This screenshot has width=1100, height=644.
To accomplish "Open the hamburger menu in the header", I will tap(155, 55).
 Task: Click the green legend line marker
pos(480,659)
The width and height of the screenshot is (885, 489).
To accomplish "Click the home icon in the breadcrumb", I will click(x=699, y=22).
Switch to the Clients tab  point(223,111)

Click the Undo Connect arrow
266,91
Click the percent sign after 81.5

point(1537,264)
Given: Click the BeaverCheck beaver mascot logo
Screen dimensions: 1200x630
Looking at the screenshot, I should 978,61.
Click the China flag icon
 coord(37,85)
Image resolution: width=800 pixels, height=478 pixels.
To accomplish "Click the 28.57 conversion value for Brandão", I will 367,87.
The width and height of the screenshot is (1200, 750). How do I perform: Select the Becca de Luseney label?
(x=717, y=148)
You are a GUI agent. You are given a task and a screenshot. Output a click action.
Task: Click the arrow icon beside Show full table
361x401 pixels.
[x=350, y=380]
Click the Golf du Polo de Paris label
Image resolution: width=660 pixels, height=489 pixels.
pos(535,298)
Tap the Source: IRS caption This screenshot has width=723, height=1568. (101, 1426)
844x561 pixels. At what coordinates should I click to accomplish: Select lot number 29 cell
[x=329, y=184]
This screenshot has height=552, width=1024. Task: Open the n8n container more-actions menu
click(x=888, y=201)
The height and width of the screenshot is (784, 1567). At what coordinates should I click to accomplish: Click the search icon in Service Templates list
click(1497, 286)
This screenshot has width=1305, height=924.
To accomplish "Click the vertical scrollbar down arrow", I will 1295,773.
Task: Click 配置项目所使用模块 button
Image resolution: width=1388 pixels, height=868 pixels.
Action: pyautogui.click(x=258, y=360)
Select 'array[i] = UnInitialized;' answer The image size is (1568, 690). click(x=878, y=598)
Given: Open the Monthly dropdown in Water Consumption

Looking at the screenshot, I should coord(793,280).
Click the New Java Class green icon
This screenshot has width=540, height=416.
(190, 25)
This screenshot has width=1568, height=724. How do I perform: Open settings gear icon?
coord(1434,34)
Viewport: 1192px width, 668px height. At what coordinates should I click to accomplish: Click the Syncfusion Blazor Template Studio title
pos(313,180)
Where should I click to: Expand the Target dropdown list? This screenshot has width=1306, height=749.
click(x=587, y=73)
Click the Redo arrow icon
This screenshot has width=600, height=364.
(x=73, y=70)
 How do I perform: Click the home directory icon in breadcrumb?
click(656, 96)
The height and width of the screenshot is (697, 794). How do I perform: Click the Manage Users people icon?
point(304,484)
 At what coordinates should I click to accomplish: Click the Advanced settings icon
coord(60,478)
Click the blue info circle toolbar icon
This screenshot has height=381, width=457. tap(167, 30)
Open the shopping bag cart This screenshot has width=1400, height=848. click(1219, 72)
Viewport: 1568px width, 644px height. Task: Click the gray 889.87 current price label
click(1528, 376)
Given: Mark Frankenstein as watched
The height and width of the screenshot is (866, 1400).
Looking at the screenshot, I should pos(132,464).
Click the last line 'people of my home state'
== == ==
• **Exercise**
Exactly as shown above, return all of the entries.

• **Response**
This screenshot has width=1100, height=644.
To accomplish "Open the hamburger menu in the header", I will tap(155, 55).
 Task: Click the green legend line marker
pos(480,659)
The width and height of the screenshot is (885, 489).
To accomplish "Click the home icon in the breadcrumb", I will click(x=699, y=22).
Switch to the Clients tab  point(223,111)

Click the Undo Connect arrow
266,91
Click the percent sign after 81.5

point(1537,264)
Given: Click the BeaverCheck beaver mascot logo
Screen dimensions: 1200x630
Looking at the screenshot, I should 978,61.
Click the China flag icon
 coord(37,85)
Image resolution: width=800 pixels, height=478 pixels.
To accomplish "Click the 28.57 conversion value for Brandão", I will 367,87.
The width and height of the screenshot is (1200, 750). How do I perform: Select the Becca de Luseney label?
(x=717, y=148)
You are a GUI agent. You are given a task and a screenshot. Output a click action.
Task: Click the arrow icon beside Show full table
361x401 pixels.
[x=350, y=380]
Click the Golf du Polo de Paris label
Image resolution: width=660 pixels, height=489 pixels.
pos(535,298)
Tap the Source: IRS caption This screenshot has width=723, height=1568. (101, 1426)
844x561 pixels. At what coordinates should I click to accomplish: Select lot number 29 cell
[x=329, y=184]
This screenshot has height=552, width=1024. Task: Open the n8n container more-actions menu
click(x=888, y=201)
The height and width of the screenshot is (784, 1567). At what coordinates should I click to accomplish: Click the search icon in Service Templates list
click(1497, 286)
This screenshot has width=1305, height=924.
To accomplish "Click the vertical scrollbar down arrow", I will 1295,773.
Task: Click 配置项目所使用模块 button
Image resolution: width=1388 pixels, height=868 pixels.
Action: pyautogui.click(x=258, y=360)
Select 'array[i] = UnInitialized;' answer The image size is (1568, 690). click(x=878, y=598)
Given: Open the Monthly dropdown in Water Consumption

Looking at the screenshot, I should coord(793,280).
Click the New Java Class green icon
This screenshot has width=540, height=416.
(190, 25)
This screenshot has width=1568, height=724. How do I perform: Open settings gear icon?
coord(1434,34)
Viewport: 1192px width, 668px height. At what coordinates should I click to accomplish: Click the Syncfusion Blazor Template Studio title
pos(313,180)
Where should I click to: Expand the Target dropdown list? This screenshot has width=1306, height=749.
click(x=587, y=73)
Click the Redo arrow icon
This screenshot has width=600, height=364.
(x=73, y=70)
 How do I perform: Click the home directory icon in breadcrumb?
click(656, 96)
The height and width of the screenshot is (697, 794). How do I perform: Click the Manage Users people icon?
point(304,484)
 At what coordinates should I click to accomplish: Click the Advanced settings icon
coord(60,478)
Click the blue info circle toolbar icon
This screenshot has height=381, width=457. tap(167, 30)
Open the shopping bag cart This screenshot has width=1400, height=848. click(1219, 72)
Viewport: 1568px width, 644px height. Task: Click the gray 889.87 current price label
click(1528, 376)
Given: Mark Frankenstein as watched
The height and width of the screenshot is (866, 1400).
Looking at the screenshot, I should pos(132,464).
Click the last line 'people of my home state'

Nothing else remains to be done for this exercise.